Como en la fábula, todos los espectadores de la vida política española saben que los procura dores van desnudos, aunque en este caso la prenda de abrigo que les falte no sea un uniforme vistoso sino la legitimidad representativa. Pero, a diferencia del cuento, no ha sido una voz ingenua la única en proclamar la verdad; incluso el Gobierno se ha unido ahora, con su proyecto de reforma de la Ley Constitutiva de las Cortes, al nutrido coro que desde hace años denunciaba el engaño. La propuesta de alterar el procedimiento de elección de la Cámara baja pone en evidencia (aunque la decisión de mantener los viejos mecanismos para el Senado la contrarresta) un hecho obvio: el barroco sistema de reclutamiento de procuradores era una ficción mediante la que mandatarios de reducidos sectores y grupos, funcionarios de la Administración y burócratas sindicales simulaban —ciertamente con poco éxito de público— representar al país entero. Ahora bien, este corto paso hacia la veracidad dado por el Gobierno plantea doble interrogante: ¿Cuáles son las posibilidades de que las -Cortes aprueben su autoliquidación? ¿Qué sentido histórico y político tiene que el entero plan de reformas pase por el tamiz de una institución cuya representatividad tan espectacularmente ha sido puesta en duda por quienes formalmente se someten a sus dictámenes?

La tormenta que desencadenó el señor Fernández-Miranda en la sesión informativa celebrada en las Cortes el pasado 6 de de mayo al hacer explícito su beligerante apoyo al plan de reformas del Gobierno y su escaso aprecio por la institución que preside es bien explicable. ¿A quién puede sorprender que procuradores protesten airadamente y rechacen tanto el destino que les aguarda (su desaparición en tanto que supuestos representantes populares) como el instrumento ideado para acelerar la operación de eutanasia (el procedimiento de urgencia)? Sin embargo, el Gobierno y el presidente de las Cortes parecen seguros de conseguir la aprobación del proyecto de ley, como paso previo para la celebración del Referéndum. ¿En qué pueden basar su optimismo? Independientemente de que algunos representantes familiares (o de otra procedencia) voten a favor de la reforma por convicción propia, el sistema de designación de procuradores permite a la Administración contar con la disciplina de los funcionarios que, en calidad de tales, ocupan un escaño. Otro grupo tiene asegurado —y algunos de por vida— su asiento en ese Se nado, decimonónico por sus poderes y composición, que el nuevo ordenamiento constitucional anuncia. Las incertidumbres acerca de la ley de Asociaciones y de la ley Electoral puede despertar en algunos la esperanza de que la oposición no acuda a las urnas a comienzos de 1977 o lo haga en condiciones tan adversas que sea necesariamente derrotada. Por último, es general la sospecha de que la supresión de las actuales Cortes se hará por las buenas o por las malas; el desafío lanzado por el señor Fernández-Miranda a los procuradores para que «tengan el valor de rechazar» el programa de reformas ante la opinión suena casi como una amenaza.
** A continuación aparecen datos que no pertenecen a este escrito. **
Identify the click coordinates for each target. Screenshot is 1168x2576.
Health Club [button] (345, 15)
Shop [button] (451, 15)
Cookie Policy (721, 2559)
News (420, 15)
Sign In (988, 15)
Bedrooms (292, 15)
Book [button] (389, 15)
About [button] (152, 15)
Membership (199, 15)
El espectáculo no es demasiado edificante como lección de moral cívica: se mantiene la ficción de que el cuerpo legislativo debe aprobar voluntariamente y, de buen grado su propia desaparición pero para conseguirlo no se vacila ni en recurrir a palabras intimidatorias ni en modificar sustancial e imprevistamente el reglamento de las Cortes, como si no fuera suficiente la lealtad de los funcionarios ni compensación bastante la creación del Senado y las limitaciones impuestas al proceso asociativo. Tampoco parece que este desenlace justifique, políticamente, el largo y desesperante aplazamiento que ha sufrido la perspectiva de transformación que la mayoría del país aguarda desde finales de 1975. De un lado, la futura remodelación de las Cortes deja en ridículo su anterior estructura representativa y, con ella, todo lo que apruebe o rechace ahora. De otro, la estrategia de hacer pasar el cambio por las horcas institucionales ha obligado a dejar en las alambradas del sistema la parte más sustancial de las promesas iniciales, ha dado lugar a graves y sangrientos conflictos y ha deteriorado irreparablemente la credibilidad del Gobierno.
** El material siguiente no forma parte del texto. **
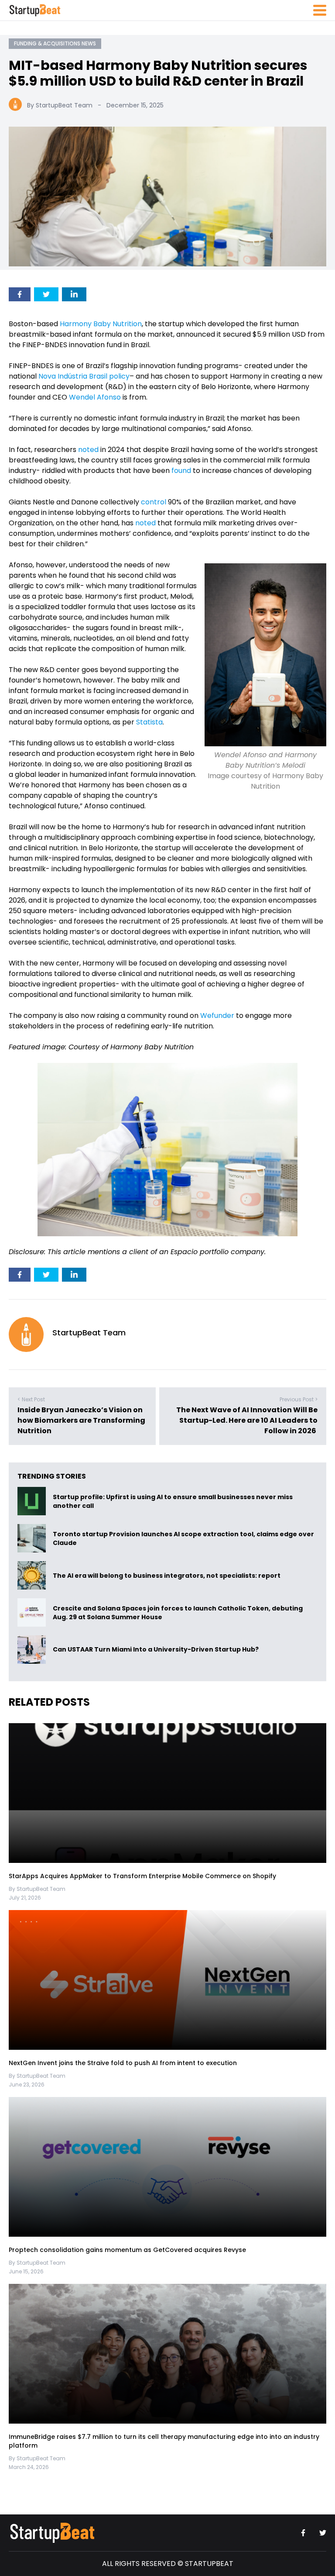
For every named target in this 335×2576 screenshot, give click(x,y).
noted (88, 450)
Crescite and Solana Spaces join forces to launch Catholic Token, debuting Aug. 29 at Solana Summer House (178, 1612)
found (181, 471)
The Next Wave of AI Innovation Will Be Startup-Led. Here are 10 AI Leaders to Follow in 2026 (247, 1420)
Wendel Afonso (95, 397)
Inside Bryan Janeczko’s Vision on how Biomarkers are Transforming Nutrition (81, 1420)
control (153, 502)
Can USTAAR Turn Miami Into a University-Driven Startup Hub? (156, 1649)
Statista (149, 722)
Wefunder (217, 1015)
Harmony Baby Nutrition (101, 324)
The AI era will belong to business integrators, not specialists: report (166, 1575)
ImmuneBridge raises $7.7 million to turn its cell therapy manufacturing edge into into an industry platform (164, 2441)
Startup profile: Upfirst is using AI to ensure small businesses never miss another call (173, 1501)
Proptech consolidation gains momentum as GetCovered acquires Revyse (127, 2249)
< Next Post (31, 1399)
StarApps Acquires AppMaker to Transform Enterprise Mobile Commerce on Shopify (142, 1876)
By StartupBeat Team (59, 105)
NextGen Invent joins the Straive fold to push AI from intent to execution (123, 2063)
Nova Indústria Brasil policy (84, 376)
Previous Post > (299, 1399)
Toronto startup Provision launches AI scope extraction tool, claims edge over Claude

La enseñanza es clara. Ante las resistencias encontradas dentro del sistema, el presidente de las Cortes, aliado con el Gobierno, ha improvisado un procedimiento de urgencia cuya fuente de legitimación no es jurídica sino política. Evidentemente, del antiguo régimen no se sale mediante la simulación de leer, como si fueran, democráticas, leyes que son inequívocamente autoritarias: cualquier procurador o consejero nacional puede revelar en un momento de mal humor el secreto de polichinela e interponer un recurso de contrafuero. El único camino para transformar las instituciones son las medidas abiertamente políticas; y éstas tienen que descansar —sea cual sea el nombre con el que se le bautice, sea cual sea la estrategia temporal que lo articule— en un acuerdo entre todas las fuerzas políticas, intramuros o extramuros del sistema, que se propongan fundar su legitimidad exclusivamente en el voto popular, libremente buscado y libremente expresado y que se comprometan a respetar el pluralismo, sin que, nadie reclame el monopolio de expedir certificados de buena conducta democrática.